Clayton DeGiacinto, fondateur d’Axonic, un hedge fund new-yorkais de quasiment 3 milliards de dollars, l’explique en ces termes : "Nos besoins en termes de données pour alimenter notre recherche fondamentale sont tout simplement massifs. Et ceux qui permettront de créer le plus de valeur sont ceux qui seront capable de les synthétiser le plus rapidement et le plus efficacement possible."

La dernière technique en vogue étant celle dite des "Ondelettes", une méthode basée sur des algorithmes et l’analyse de signaux mathématiques, et qui permet de rationaliser et de modéliser le plus efficacement possible la recherche de données dans un champ immense.

Embauches à prix d’or

Mais pour cela, il faut les ingénieurs en mathématiques les plus chevronnés. Beaucoup ont déjà été embauchés par les grandes formes de Wall Street et continuent à l’être, que ce soit pour l’élaboration d’algorithmes ou pour le réglage des machines de trading, notamment celles à haute fréquence.

Et les mathématiques quantiques constituent sans doute la discipline la plus complexe qui soit. Les hedge funds sont prêts à embaucher ces ingénieurs à prix d’or, tant leur savoir est source de profits. Sauf que les mathématiciens ne semblent, eux, pas franchement attirés par ces carrières.

Pas qu’une question d’argent

Beaucoup de leurs confrères ont déjà intégré des grandes banques d’affaires ou des firmes, avec des carrières bien plus lucratives que pour ceux qui se destinaient à a recherche. Mais au prix d’une pression très forte en termes de résultats, et souvent de l’impossibilité de perfectionner leurs travaux et leurs théories par manque de temps.

En conséquence, beaucoup d’ingénieurs et de scientifiques reviennent déçus de ce passage par le monde de la haute finance. Un phénomène qu’a observé le cabinet de recrutement DHR International de New York : "Si les hedge funds veulent recruter des mathématiciens de ce calibre, il va falloir les séduire, et ce n’est pas qu’une question d’argent", dit Jeanne Branthover, chargée du recrutement au cabinet.

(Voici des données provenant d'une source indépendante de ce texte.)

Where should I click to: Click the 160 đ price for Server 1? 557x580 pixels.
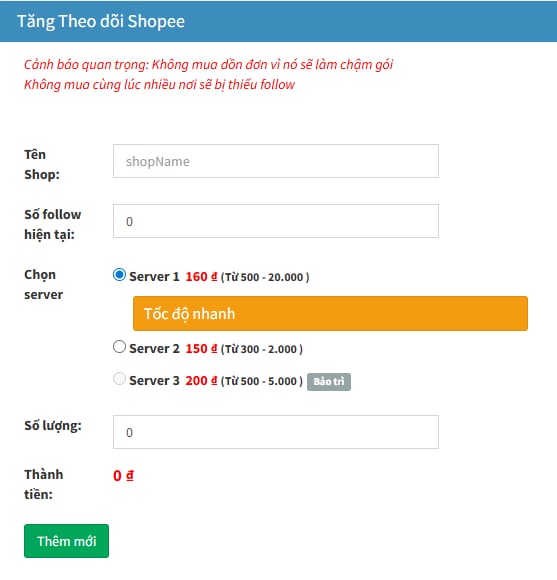201,277

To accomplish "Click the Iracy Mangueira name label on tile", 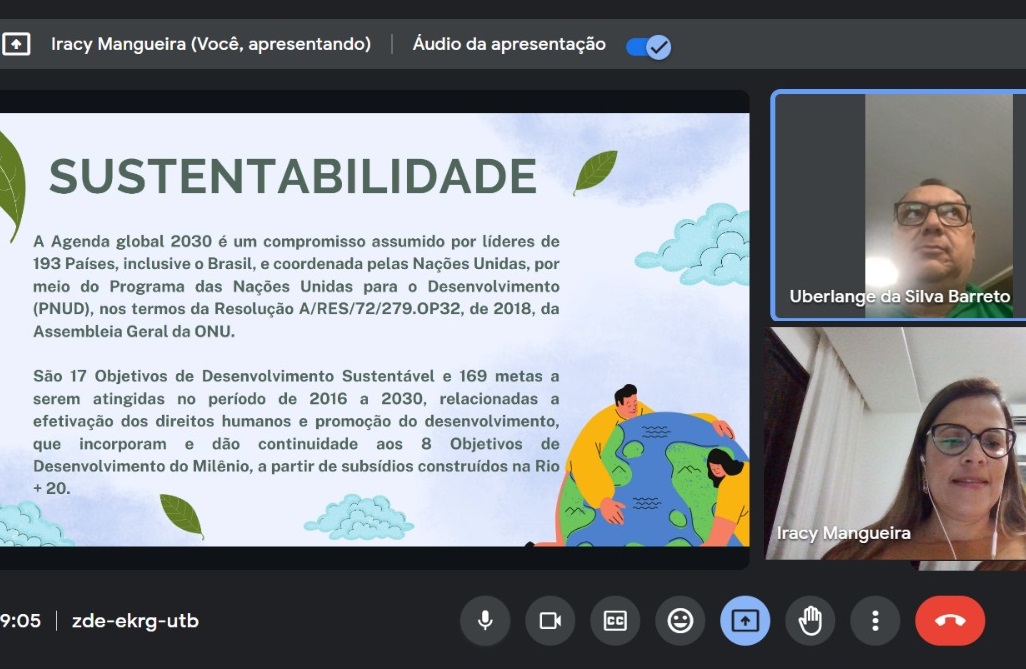I will pos(844,534).

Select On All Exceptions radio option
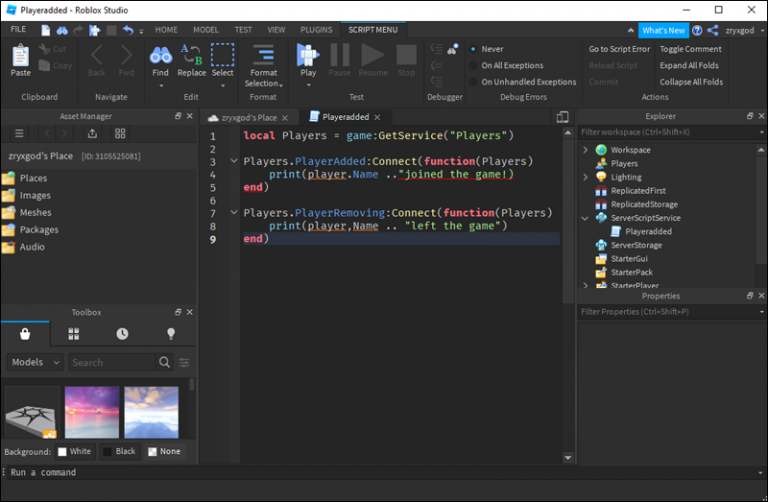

Faire mieux que la Silicon Valley!

"Un doctorat en mathématique quantique vous garantit d’être embauché à 150.000 dollars de salaire annuel au minimum par un gros fonds, quasiment le double d’un analyste financier. Mais pour un salaire peut-être un peu inférieur, ils préféreront se faire embaucher dans la Silicon Valley. Il y a moins de pression et un attrait imbattable qui est… le "Facteur Cool!" ajoute-t-elle.

De quoi imaginer deux ingénieurs de la même promotion qui se rencontrent. L’un d’eux dit "Je viens de me faire embaucher par King Street Capital Management, qui gère 19 milliards de dollars d’actifs !". L’autre répond : "Je travaillais chez Facebook et je viens de me faire embaucher par Google". Lequel est le plus à envier, salaire et conditions de travail confondus ?

De fait, chaque fonds spéculatif de Wall Street est en demande permanente d’un ou de plusieurs de ce type d’ingénieur! Les grandes enseignes de la finance américaine vont devoir changer de culture et de cadre pour leurs scientifiques, afin de rendre à nouveau une carrière dans la finance attrayante à leurs yeux.